И из всего, что стало Франциском, величайшим был Христос. Он не принял теологию Августина; он не принял Христа, переданного переходными веками раннему Средневековью; он не принял Христа церковной иерархии. Он взял Иисуса из Евангелия, или, по крайней мере, те элементы жизни и учения Иисуса, которые он чувствовал и понимал. Франциск моделировал свою жизнь на своем понимании Христа и Его учения. Так делал и многие другие святые; на самом деле, так должны пытаться делать все христиане. Франциск совершил это с полнотой и силой; он создал новую жизнь во Христе; жизнь во Христе, частичную и сокращенную по сравнению с широтой и балансом оригинала, но подлинную и живую. Сам Франциск чувствовал, что вся его жизнь направлялась и вдохновлялась Христом, и что даже из-за его собственной особой незначительности Христос избрал его, чтобы снова показать истинную евангельскую жизнь — но действительно избрал его.

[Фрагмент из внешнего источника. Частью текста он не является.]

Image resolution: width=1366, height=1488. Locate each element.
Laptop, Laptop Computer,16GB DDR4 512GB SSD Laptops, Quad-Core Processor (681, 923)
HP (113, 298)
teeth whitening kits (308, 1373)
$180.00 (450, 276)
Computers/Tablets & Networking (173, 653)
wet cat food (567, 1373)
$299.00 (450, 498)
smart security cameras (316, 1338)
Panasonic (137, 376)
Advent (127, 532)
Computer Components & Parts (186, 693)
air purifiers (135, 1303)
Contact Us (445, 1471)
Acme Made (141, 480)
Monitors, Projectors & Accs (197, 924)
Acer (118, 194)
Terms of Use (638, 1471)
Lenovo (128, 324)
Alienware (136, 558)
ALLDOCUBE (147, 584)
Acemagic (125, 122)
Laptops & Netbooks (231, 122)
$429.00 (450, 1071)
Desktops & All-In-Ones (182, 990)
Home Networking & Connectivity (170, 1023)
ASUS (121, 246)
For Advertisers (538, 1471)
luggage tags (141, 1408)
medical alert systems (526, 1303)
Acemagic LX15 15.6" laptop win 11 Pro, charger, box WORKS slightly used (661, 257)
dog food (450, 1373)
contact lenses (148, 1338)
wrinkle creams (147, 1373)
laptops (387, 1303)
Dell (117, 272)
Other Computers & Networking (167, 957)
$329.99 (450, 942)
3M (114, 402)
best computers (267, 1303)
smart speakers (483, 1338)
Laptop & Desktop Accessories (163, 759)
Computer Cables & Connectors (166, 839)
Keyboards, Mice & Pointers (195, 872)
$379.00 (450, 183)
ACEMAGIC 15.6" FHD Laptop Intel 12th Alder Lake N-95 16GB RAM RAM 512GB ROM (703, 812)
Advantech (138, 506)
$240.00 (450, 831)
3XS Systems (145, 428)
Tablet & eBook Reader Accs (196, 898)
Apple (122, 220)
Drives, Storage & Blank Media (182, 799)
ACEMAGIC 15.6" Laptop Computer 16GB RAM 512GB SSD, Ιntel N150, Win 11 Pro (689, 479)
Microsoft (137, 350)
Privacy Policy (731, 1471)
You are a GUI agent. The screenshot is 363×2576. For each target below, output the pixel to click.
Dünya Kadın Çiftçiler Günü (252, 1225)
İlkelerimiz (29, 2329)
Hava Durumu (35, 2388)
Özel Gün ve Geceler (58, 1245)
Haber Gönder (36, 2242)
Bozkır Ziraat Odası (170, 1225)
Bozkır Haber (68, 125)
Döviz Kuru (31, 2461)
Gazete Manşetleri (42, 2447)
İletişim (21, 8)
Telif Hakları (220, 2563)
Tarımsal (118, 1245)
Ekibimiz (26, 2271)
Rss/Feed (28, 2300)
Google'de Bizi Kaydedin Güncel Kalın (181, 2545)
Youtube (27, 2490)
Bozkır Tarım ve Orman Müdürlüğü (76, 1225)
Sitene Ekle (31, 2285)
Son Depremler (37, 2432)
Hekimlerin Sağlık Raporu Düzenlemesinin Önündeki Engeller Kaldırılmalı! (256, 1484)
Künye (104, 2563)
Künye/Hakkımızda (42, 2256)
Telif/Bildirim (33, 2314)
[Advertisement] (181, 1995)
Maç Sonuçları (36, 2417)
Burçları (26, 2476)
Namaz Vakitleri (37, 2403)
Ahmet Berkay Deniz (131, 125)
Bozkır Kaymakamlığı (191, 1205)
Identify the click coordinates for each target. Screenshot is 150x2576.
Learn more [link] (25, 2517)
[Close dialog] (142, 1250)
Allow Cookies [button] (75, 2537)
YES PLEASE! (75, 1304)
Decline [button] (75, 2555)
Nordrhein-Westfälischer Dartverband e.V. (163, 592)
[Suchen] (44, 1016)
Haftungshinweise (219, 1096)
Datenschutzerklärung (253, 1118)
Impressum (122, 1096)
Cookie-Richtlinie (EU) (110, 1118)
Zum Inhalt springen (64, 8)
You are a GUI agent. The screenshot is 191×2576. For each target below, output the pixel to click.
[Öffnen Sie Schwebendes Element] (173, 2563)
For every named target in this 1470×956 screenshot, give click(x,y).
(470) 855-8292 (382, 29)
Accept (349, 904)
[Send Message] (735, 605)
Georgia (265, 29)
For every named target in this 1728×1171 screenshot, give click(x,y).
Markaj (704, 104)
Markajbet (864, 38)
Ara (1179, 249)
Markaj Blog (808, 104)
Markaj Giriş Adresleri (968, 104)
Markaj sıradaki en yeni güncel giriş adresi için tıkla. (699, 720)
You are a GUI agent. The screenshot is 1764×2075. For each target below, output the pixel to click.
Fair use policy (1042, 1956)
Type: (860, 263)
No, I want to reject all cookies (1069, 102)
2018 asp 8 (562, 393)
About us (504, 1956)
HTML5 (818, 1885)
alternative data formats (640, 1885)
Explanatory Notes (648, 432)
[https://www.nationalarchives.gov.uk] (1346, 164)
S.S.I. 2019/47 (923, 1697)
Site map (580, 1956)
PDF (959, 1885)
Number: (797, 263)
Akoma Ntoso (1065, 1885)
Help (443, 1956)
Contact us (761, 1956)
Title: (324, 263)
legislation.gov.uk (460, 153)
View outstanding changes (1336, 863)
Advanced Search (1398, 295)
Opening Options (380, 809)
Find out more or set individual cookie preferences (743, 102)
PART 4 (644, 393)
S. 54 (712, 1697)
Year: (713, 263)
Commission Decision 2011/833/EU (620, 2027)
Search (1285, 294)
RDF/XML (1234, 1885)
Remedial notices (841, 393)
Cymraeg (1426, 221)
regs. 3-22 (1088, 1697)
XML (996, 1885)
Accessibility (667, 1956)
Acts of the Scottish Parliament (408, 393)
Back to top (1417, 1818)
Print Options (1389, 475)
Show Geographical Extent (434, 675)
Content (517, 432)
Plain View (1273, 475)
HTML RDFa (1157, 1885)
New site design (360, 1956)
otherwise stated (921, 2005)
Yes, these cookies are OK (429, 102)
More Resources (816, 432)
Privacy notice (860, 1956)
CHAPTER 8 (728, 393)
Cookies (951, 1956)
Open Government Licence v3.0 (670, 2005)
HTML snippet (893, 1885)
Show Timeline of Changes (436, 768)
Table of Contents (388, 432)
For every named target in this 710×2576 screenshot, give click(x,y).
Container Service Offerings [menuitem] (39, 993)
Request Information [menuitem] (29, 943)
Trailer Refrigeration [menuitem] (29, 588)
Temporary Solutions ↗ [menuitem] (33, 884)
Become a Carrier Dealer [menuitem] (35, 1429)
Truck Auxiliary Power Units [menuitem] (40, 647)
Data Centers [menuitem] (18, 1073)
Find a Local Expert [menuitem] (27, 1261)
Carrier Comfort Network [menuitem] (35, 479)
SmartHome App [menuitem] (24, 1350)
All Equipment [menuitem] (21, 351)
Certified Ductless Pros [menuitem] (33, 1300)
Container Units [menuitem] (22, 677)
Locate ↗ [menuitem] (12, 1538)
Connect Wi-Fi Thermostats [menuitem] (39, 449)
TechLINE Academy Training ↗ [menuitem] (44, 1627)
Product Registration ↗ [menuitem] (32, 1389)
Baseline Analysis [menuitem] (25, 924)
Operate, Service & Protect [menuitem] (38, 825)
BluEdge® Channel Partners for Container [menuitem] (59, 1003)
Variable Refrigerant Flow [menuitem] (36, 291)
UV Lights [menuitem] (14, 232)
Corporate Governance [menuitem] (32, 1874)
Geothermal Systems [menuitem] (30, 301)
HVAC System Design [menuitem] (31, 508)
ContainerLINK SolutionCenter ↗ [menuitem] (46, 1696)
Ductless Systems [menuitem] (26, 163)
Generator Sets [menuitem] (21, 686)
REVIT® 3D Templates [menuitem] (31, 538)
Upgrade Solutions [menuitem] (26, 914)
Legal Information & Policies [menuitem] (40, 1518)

Хотя жизнь Франциска кажется оторванной от более крупных политических и церковных движений того времени, она дает проблески нравов и дел жителей Ассизи. Мы видим их ревность и ссоры, их войну с Перуджей, а также их деревенскую готовность насмехаться над необычным и непонятным; или нас поражают примеры глупого упрямства и нетерпимости, часто характеризующие небольшое сообщество. Опять же, мы видим в некоторых из этих граждан открытую и быструю импульсивность, которая при виде любви может обратиться к любви. Казалось бы, самым суровым, самым невозможным человеком во всем городе был Пьетро Бернардоне, состоятельный купец, чьи дела часто уводили его из Ассизи, и нередко во Францию.

Бернардоне питал пристрастие к французским вещам, и ребенка, родившегося у его жены, пока он отсутствовал во Франции, он по возвращении назвал Франциском, хотя мать дала ему имя Иоанн. Мать, которую звали Пика, возможно, была провансальского или французского происхождения. По-видимому, то образование, которое Франциск получил в детстве, было в такой же степени французским, как и итальянским. На протяжении всей своей жизни он никогда не терял привычки петь французские песни, которые сочинял сам.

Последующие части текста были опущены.